[Stored data entries]
▬▬▬

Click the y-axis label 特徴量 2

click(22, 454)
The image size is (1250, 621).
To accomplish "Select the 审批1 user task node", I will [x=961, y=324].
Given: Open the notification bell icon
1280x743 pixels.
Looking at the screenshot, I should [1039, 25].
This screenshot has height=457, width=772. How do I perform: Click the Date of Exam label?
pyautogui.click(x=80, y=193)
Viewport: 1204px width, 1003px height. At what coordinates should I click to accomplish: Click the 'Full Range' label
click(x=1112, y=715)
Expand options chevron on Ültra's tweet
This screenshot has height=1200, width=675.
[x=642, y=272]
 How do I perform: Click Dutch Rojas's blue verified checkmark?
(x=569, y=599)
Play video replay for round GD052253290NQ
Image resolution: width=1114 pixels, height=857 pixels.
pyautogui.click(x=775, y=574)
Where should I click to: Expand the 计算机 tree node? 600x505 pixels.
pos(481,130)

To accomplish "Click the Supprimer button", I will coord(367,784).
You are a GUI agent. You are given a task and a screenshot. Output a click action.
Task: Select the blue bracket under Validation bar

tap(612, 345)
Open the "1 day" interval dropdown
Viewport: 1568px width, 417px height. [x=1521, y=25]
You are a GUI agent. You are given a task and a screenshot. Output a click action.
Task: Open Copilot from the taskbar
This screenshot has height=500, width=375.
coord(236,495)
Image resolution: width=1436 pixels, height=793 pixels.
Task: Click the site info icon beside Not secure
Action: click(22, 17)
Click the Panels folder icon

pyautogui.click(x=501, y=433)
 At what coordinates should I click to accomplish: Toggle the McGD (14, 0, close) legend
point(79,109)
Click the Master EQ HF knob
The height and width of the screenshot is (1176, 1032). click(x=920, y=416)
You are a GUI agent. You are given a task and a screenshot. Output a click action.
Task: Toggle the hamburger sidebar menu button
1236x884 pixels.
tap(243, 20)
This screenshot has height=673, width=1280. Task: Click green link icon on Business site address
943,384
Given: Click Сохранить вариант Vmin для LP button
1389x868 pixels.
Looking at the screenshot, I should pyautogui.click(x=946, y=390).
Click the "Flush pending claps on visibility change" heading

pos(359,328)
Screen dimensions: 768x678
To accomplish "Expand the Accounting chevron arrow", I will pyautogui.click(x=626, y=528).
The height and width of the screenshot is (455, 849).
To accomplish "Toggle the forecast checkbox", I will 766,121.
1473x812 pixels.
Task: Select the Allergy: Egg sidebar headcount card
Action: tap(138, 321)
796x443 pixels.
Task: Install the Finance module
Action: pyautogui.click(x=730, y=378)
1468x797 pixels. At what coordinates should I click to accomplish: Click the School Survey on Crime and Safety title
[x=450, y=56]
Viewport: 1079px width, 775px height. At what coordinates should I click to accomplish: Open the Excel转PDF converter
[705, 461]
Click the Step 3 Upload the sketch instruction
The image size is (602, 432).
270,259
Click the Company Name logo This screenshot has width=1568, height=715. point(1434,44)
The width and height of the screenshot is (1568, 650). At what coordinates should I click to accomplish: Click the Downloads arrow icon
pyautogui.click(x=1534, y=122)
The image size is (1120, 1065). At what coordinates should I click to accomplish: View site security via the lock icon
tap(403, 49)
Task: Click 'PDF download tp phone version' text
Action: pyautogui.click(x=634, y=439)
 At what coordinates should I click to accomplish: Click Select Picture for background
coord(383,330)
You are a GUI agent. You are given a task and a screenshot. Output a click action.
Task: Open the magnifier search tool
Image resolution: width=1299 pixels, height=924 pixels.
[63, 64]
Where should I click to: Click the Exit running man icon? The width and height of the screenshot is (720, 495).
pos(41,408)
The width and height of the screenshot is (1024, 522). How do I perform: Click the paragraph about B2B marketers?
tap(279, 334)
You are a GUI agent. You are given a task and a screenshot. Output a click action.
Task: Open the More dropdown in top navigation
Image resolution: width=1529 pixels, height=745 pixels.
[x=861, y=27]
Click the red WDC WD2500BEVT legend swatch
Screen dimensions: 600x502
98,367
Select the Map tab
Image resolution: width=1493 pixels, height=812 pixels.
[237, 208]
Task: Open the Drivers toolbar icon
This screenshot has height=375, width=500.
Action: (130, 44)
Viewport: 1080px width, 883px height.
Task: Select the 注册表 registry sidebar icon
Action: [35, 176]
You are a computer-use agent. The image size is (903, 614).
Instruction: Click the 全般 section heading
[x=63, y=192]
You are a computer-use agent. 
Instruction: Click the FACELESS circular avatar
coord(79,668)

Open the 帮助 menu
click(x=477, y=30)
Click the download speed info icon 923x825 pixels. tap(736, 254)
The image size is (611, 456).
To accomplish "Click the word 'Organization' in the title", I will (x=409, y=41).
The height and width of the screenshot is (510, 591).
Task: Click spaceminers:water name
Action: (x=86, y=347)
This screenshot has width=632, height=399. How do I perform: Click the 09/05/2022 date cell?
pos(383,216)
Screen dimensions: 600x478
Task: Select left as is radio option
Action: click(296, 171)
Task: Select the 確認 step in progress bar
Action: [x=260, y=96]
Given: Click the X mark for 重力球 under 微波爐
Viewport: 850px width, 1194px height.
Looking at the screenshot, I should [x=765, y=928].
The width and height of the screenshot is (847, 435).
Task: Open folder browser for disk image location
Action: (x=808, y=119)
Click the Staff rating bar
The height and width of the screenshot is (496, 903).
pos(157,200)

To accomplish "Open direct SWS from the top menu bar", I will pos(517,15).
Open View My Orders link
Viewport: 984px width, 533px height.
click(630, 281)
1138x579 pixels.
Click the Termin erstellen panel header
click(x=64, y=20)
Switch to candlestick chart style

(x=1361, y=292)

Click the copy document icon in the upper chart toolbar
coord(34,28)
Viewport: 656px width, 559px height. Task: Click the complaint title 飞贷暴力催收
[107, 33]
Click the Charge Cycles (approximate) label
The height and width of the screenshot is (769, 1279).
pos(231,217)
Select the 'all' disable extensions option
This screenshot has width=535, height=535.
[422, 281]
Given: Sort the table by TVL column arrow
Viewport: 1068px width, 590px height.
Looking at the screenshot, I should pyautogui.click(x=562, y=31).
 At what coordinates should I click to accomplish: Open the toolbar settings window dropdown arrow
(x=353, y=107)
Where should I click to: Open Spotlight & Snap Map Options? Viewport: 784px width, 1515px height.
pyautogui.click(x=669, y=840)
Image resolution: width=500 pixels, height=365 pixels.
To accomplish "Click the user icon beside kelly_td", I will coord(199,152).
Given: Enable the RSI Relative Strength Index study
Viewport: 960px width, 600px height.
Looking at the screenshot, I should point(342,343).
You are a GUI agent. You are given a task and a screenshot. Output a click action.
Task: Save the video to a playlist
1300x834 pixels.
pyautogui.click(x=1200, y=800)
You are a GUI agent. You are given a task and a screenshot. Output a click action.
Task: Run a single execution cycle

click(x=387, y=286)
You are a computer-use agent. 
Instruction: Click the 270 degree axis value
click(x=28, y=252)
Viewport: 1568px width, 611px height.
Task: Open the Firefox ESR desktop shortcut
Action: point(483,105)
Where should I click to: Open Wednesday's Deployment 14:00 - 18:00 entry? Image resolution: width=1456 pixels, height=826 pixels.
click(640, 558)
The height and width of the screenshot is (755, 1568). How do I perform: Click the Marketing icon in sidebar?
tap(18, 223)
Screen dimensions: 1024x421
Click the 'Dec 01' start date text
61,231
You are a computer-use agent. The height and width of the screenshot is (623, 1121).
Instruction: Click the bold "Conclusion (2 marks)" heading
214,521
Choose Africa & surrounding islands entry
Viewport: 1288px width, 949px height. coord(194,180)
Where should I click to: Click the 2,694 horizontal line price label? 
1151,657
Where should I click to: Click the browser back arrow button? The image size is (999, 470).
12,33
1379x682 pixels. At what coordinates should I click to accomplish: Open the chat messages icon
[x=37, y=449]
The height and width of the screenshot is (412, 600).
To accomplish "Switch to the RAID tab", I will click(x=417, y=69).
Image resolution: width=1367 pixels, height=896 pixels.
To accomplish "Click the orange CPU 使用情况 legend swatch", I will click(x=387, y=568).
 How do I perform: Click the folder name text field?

▬▬▬

Exercise prompt - Your answer should hold the line with "Image resolution: width=500" and each line after it to the end of the data, retyped exactly. Include no other lines.

Task response -
Image resolution: width=500 pixels, height=365 pixels.
To accomplish "Click the user icon beside kelly_td", I will coord(199,152).
Given: Enable the RSI Relative Strength Index study
Viewport: 960px width, 600px height.
Looking at the screenshot, I should point(342,343).
You are a GUI agent. You are given a task and a screenshot. Output a click action.
Task: Save the video to a playlist
1300x834 pixels.
pyautogui.click(x=1200, y=800)
You are a GUI agent. You are given a task and a screenshot. Output a click action.
Task: Run a single execution cycle

click(x=387, y=286)
You are a computer-use agent. 
Instruction: Click the 270 degree axis value
click(x=28, y=252)
Viewport: 1568px width, 611px height.
Task: Open the Firefox ESR desktop shortcut
Action: point(483,105)
Where should I click to: Open Wednesday's Deployment 14:00 - 18:00 entry? Image resolution: width=1456 pixels, height=826 pixels.
click(640, 558)
The height and width of the screenshot is (755, 1568). How do I perform: Click the Marketing icon in sidebar?
tap(18, 223)
Screen dimensions: 1024x421
Click the 'Dec 01' start date text
61,231
You are a computer-use agent. The height and width of the screenshot is (623, 1121).
Instruction: Click the bold "Conclusion (2 marks)" heading
214,521
Choose Africa & surrounding islands entry
Viewport: 1288px width, 949px height. coord(194,180)
Where should I click to: Click the 2,694 horizontal line price label? 
1151,657
Where should I click to: Click the browser back arrow button? The image size is (999, 470).
12,33
1379x682 pixels. At what coordinates should I click to accomplish: Open the chat messages icon
[x=37, y=449]
The height and width of the screenshot is (412, 600).
To accomplish "Switch to the RAID tab", I will click(x=417, y=69).
Image resolution: width=1367 pixels, height=896 pixels.
To accomplish "Click the orange CPU 使用情况 legend swatch", I will click(x=387, y=568).
 How do I perform: Click the folder name text field?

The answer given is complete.